Pan y circo, mucho circo: la fórmula romana para la política sigue dando buenos resultados sencillamente porque se basa en un conocimiento correcto de la naturaleza humana. La capacidad de reflexionar es un hábito solitario, el individuo piensa, el individuo analiza, pondera y juzga. El individuo es capaz de crítica. Pero la multitud es irracional, irreflexiva, proclive a los atajos mentales, fácil de engañar y, por lo tanto, muy manipulable. En grupo somos manada y la manada no es moralmente responsable. Gritan “queremos a Barrabás” sin saber que se condenan; “queremos más derechos” aúllan, sin comprender que destruyen el ámbito de las obligaciones; “lo personal es político” braman, sin constatar la cadena a la que se ciñen.
La multitud hoy se apelmaza en la plaza digital que constituyen las redes sociales y nunca ha sido tan evidente la universalidad de la idiotez que en este ágora cibernético. Lo tangencial reemplaza lo central, la excepción a la norma y al plato de fondo, la comidilla. Es imposible enfocar un dialogo sin que emerjan hordas de infradotados a escupir por el ventilador sus sandeces y hablar de temas que uno nunca planteó. La lectura comprensiva escasea porque en realidad no hay lectura. La gente evita la lectura como si fuera un pozo que rodear, un hábito olvidado, vetusto, una rémora de un pasado que no se quiere recordar “¿Leer? Ah, sí era algo que mis abuelos hacían”. Es que leer, como pensar, es una práctica solitaria. Escapa del confort de la tribu y se pierde el olor de la manada. Los extraños aventureros que han realizado el viaje a los parajes de los libros vuelven más desgraciados que Ulises: no hay perro que los reconozca. Se les trata con cierta distancia higiénica.

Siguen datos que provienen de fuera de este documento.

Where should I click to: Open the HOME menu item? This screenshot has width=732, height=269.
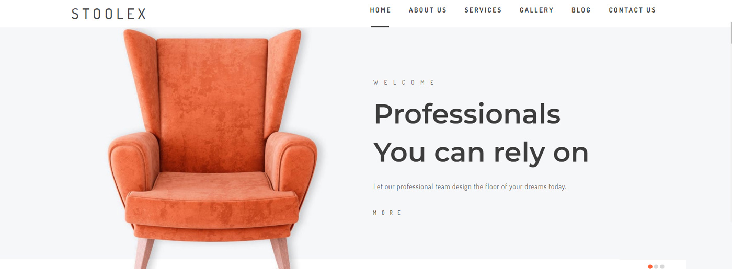(380, 10)
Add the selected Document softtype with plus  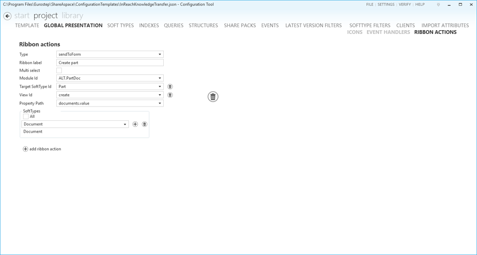[135, 124]
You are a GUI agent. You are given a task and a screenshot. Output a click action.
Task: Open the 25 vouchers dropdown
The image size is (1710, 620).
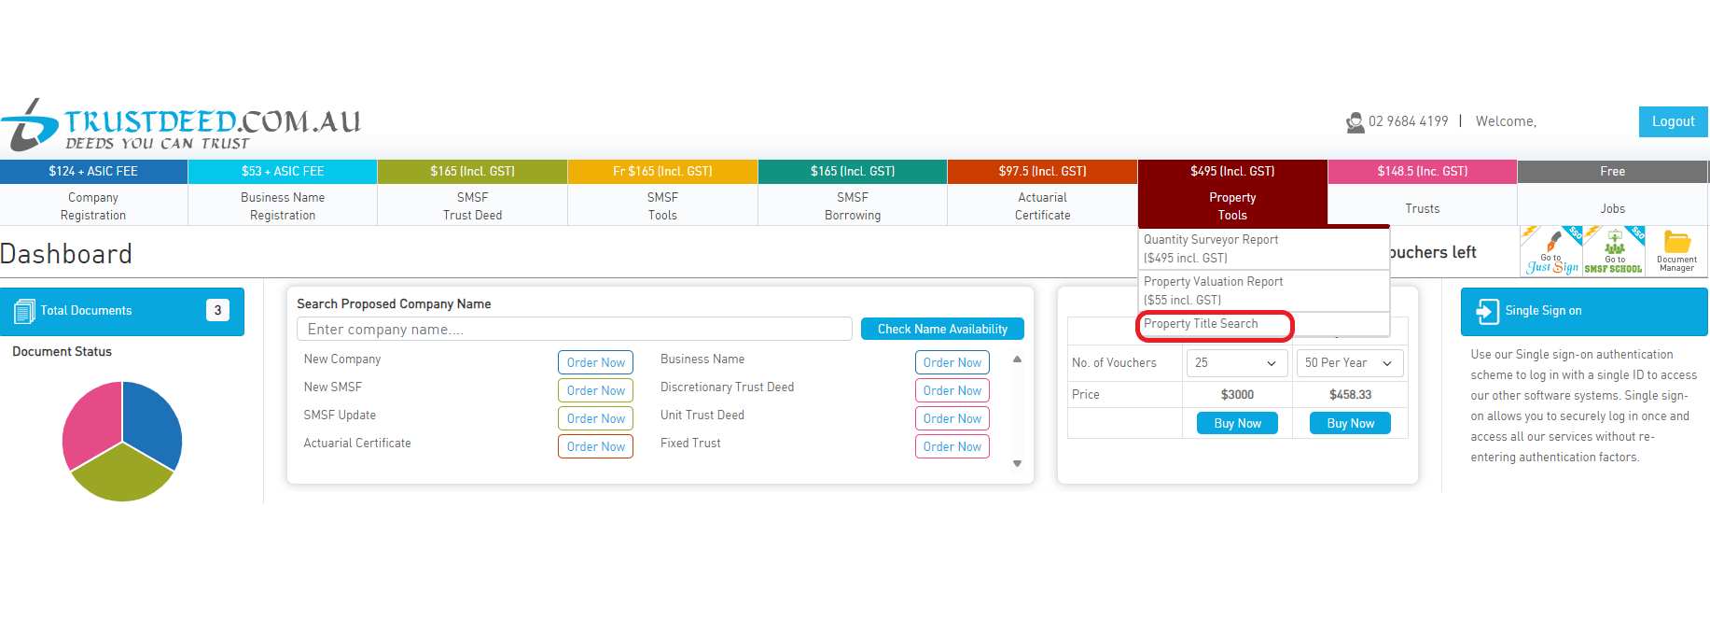1235,363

No es extraño que todos los políticos apelen a la moral de la manada a la hora de “construir mayorías”. La frase “construir mayorías” me repugna porque tiene la connotación de manipulación, de la vulgar costumbre de resolver un asunto por la fuerza de una horda coyuntural, que se convoca hoy para diluirse mañana. Es la evanescente democracia, omnipresente en los papeles mientras bajo su superficie burocrática rige la inexorable ley de hierro de la oligarquía. Pero la manada, el colectivo, el grupo no repara en ello y si lo hace no le importa porque la moral individual ha sido subvertida por el influjo animal del colectivismo ¡Inversión de valores! _ diría Nietzsche. El individuo así renuncia a la existencia solitaria que representa la responsabilidad personal y se instala en el confort de la moral tribal, donde alguna migaja caerá de la mesa, donde no tiene que cuestionarse el orden de las cosas, solo abrazar la vocación de ser masa, ajeno, evadiendo la náusea elemental que representa Ser uno mismo.
Sin embargo, donde todos piensan igual, es muy posible que nadie piense y es casi seguro que cualquier disidencia se resuelva poniendo la palabra “social” al final de una frase de cinco pelos. Es por ello que hoy en día desmarcarse de la opinión general significa renunciar a hablar de lo que todos hablan, leer los libros que nadie lee; significa instalar los temas correctos, hacer lo correcto, aun cuando todo esto signifique quedarse solo. En la maraña de intereses creados, shows mediáticos y opiniones banales es mejor estar del lado correcto de la historia, aunque el precio que se pague sea la soledad. Finalmente, renunciar al criterio propio es traicionarse a uno mismo y abrazar la moral del esclavo. “Sapere aude”, decía Kant – “Atrévete a pensar por tí mismo”.